[Task description] Extract all of the material that follows and reproduce each line precisely, with nothing changed.

===== Information shown =====

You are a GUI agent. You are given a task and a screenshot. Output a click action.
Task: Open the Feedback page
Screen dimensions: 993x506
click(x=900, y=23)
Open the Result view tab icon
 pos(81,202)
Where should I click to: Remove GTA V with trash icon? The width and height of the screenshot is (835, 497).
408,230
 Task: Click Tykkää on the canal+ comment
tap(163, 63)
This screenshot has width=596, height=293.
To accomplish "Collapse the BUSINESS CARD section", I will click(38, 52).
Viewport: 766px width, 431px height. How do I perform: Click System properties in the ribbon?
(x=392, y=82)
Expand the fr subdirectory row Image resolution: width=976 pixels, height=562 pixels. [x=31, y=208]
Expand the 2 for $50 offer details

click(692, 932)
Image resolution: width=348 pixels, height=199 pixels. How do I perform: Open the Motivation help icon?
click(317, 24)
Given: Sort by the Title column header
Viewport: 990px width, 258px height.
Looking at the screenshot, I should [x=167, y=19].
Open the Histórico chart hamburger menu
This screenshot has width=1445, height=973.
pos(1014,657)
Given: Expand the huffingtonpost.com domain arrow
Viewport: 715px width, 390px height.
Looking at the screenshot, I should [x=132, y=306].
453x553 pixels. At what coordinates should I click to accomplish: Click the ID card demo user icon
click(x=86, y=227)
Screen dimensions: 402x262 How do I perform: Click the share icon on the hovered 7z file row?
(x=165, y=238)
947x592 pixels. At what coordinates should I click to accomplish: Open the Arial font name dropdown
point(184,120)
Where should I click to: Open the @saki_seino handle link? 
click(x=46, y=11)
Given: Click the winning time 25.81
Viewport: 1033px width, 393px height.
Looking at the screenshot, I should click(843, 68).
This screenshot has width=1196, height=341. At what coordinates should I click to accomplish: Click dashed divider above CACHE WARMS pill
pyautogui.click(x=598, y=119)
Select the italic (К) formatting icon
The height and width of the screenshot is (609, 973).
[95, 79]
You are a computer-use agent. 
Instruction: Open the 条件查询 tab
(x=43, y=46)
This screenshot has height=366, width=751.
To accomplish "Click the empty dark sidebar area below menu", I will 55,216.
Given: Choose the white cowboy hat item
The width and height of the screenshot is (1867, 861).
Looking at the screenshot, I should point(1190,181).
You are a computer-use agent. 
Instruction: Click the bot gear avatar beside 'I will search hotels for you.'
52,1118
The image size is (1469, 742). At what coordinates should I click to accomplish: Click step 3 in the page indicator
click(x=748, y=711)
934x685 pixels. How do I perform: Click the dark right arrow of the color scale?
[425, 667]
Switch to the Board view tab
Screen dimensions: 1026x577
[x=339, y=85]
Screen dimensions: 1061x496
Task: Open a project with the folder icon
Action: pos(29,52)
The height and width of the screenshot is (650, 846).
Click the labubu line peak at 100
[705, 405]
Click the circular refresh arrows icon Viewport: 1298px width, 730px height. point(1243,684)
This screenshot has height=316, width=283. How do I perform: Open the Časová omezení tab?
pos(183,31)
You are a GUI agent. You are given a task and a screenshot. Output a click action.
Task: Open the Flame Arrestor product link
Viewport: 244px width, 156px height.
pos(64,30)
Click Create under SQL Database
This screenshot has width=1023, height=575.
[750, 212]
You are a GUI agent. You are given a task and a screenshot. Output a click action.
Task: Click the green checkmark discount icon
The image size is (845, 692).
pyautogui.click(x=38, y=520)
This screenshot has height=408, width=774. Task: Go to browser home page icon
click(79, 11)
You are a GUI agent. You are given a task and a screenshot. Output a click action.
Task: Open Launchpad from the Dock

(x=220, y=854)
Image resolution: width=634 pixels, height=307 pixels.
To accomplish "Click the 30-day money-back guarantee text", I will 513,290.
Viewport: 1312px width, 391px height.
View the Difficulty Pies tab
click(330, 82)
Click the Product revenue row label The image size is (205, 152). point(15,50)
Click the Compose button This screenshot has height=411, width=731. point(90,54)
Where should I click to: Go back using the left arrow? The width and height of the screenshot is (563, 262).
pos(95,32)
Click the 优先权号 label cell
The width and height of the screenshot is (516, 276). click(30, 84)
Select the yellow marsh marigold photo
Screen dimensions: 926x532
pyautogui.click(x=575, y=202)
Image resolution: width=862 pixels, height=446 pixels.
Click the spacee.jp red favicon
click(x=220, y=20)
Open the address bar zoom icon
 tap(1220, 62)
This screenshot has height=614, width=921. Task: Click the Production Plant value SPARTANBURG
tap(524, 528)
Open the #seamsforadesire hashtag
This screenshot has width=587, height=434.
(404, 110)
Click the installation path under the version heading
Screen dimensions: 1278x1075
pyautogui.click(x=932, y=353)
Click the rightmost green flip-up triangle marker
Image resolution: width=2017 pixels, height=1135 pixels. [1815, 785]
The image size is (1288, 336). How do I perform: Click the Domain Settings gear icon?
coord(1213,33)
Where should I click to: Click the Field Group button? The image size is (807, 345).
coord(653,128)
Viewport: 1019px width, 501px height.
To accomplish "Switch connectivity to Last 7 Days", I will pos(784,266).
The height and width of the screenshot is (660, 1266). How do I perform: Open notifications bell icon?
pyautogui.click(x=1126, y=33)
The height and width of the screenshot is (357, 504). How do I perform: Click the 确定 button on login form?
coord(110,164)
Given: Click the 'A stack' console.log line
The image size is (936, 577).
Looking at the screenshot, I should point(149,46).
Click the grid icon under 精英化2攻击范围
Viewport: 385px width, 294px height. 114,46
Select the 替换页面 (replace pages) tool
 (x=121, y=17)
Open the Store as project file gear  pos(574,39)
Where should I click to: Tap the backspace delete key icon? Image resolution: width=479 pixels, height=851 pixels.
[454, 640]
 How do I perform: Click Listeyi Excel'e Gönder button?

=====

[Output for this exercise]
You are a GUI agent. You are given a task and a screenshot. Output a click action.
Task: Open the Feedback page
Screen dimensions: 993x506
click(x=900, y=23)
Open the Result view tab icon
 pos(81,202)
Where should I click to: Remove GTA V with trash icon? The width and height of the screenshot is (835, 497).
408,230
 Task: Click Tykkää on the canal+ comment
tap(163, 63)
This screenshot has width=596, height=293.
To accomplish "Collapse the BUSINESS CARD section", I will click(38, 52).
Viewport: 766px width, 431px height. How do I perform: Click System properties in the ribbon?
(x=392, y=82)
Expand the fr subdirectory row Image resolution: width=976 pixels, height=562 pixels. [x=31, y=208]
Expand the 2 for $50 offer details

click(692, 932)
Image resolution: width=348 pixels, height=199 pixels. How do I perform: Open the Motivation help icon?
click(317, 24)
Given: Sort by the Title column header
Viewport: 990px width, 258px height.
Looking at the screenshot, I should [x=167, y=19].
Open the Histórico chart hamburger menu
This screenshot has width=1445, height=973.
pos(1014,657)
Given: Expand the huffingtonpost.com domain arrow
Viewport: 715px width, 390px height.
Looking at the screenshot, I should [x=132, y=306].
453x553 pixels. At what coordinates should I click to accomplish: Click the ID card demo user icon
click(x=86, y=227)
Screen dimensions: 402x262 How do I perform: Click the share icon on the hovered 7z file row?
(x=165, y=238)
947x592 pixels. At what coordinates should I click to accomplish: Open the Arial font name dropdown
point(184,120)
Where should I click to: Open the @saki_seino handle link? 
click(x=46, y=11)
Given: Click the winning time 25.81
Viewport: 1033px width, 393px height.
Looking at the screenshot, I should click(843, 68).
This screenshot has width=1196, height=341. At what coordinates should I click to accomplish: Click dashed divider above CACHE WARMS pill
pyautogui.click(x=598, y=119)
Select the italic (К) formatting icon
The height and width of the screenshot is (609, 973).
[95, 79]
You are a computer-use agent. 
Instruction: Open the 条件查询 tab
(x=43, y=46)
This screenshot has height=366, width=751.
To accomplish "Click the empty dark sidebar area below menu", I will 55,216.
Given: Choose the white cowboy hat item
The width and height of the screenshot is (1867, 861).
Looking at the screenshot, I should point(1190,181).
You are a computer-use agent. 
Instruction: Click the bot gear avatar beside 'I will search hotels for you.'
52,1118
The image size is (1469, 742). At what coordinates should I click to accomplish: Click step 3 in the page indicator
click(x=748, y=711)
934x685 pixels. How do I perform: Click the dark right arrow of the color scale?
[425, 667]
Switch to the Board view tab
Screen dimensions: 1026x577
[x=339, y=85]
Screen dimensions: 1061x496
Task: Open a project with the folder icon
Action: pos(29,52)
The height and width of the screenshot is (650, 846).
Click the labubu line peak at 100
[705, 405]
Click the circular refresh arrows icon Viewport: 1298px width, 730px height. point(1243,684)
This screenshot has height=316, width=283. How do I perform: Open the Časová omezení tab?
pos(183,31)
You are a GUI agent. You are given a task and a screenshot. Output a click action.
Task: Open the Flame Arrestor product link
Viewport: 244px width, 156px height.
pos(64,30)
Click Create under SQL Database
This screenshot has width=1023, height=575.
[750, 212]
You are a GUI agent. You are given a task and a screenshot. Output a click action.
Task: Click the green checkmark discount icon
The image size is (845, 692).
pyautogui.click(x=38, y=520)
This screenshot has height=408, width=774. Task: Go to browser home page icon
click(79, 11)
You are a GUI agent. You are given a task and a screenshot. Output a click action.
Task: Open Launchpad from the Dock

(x=220, y=854)
Image resolution: width=634 pixels, height=307 pixels.
To accomplish "Click the 30-day money-back guarantee text", I will 513,290.
Viewport: 1312px width, 391px height.
View the Difficulty Pies tab
click(330, 82)
Click the Product revenue row label The image size is (205, 152). point(15,50)
Click the Compose button This screenshot has height=411, width=731. point(90,54)
Where should I click to: Go back using the left arrow? The width and height of the screenshot is (563, 262).
pos(95,32)
Click the 优先权号 label cell
The width and height of the screenshot is (516, 276). click(30, 84)
Select the yellow marsh marigold photo
Screen dimensions: 926x532
pyautogui.click(x=575, y=202)
Image resolution: width=862 pixels, height=446 pixels.
Click the spacee.jp red favicon
click(x=220, y=20)
Open the address bar zoom icon
 tap(1220, 62)
This screenshot has height=614, width=921. Task: Click the Production Plant value SPARTANBURG
tap(524, 528)
Open the #seamsforadesire hashtag
This screenshot has width=587, height=434.
(404, 110)
Click the installation path under the version heading
Screen dimensions: 1278x1075
pyautogui.click(x=932, y=353)
Click the rightmost green flip-up triangle marker
Image resolution: width=2017 pixels, height=1135 pixels. [1815, 785]
The image size is (1288, 336). How do I perform: Click the Domain Settings gear icon?
coord(1213,33)
Where should I click to: Click the Field Group button? The image size is (807, 345).
coord(653,128)
Viewport: 1019px width, 501px height.
To accomplish "Switch connectivity to Last 7 Days", I will pos(784,266).
The height and width of the screenshot is (660, 1266). How do I perform: Open notifications bell icon?
pyautogui.click(x=1126, y=33)
The height and width of the screenshot is (357, 504). How do I perform: Click the 确定 button on login form?
coord(110,164)
Given: Click the 'A stack' console.log line
The image size is (936, 577).
Looking at the screenshot, I should point(149,46).
Click the grid icon under 精英化2攻击范围
Viewport: 385px width, 294px height. 114,46
Select the 替换页面 (replace pages) tool
 (x=121, y=17)
Open the Store as project file gear  pos(574,39)
Where should I click to: Tap the backspace delete key icon? Image resolution: width=479 pixels, height=851 pixels.
[454, 640]
 How do I perform: Click Listeyi Excel'e Gönder button?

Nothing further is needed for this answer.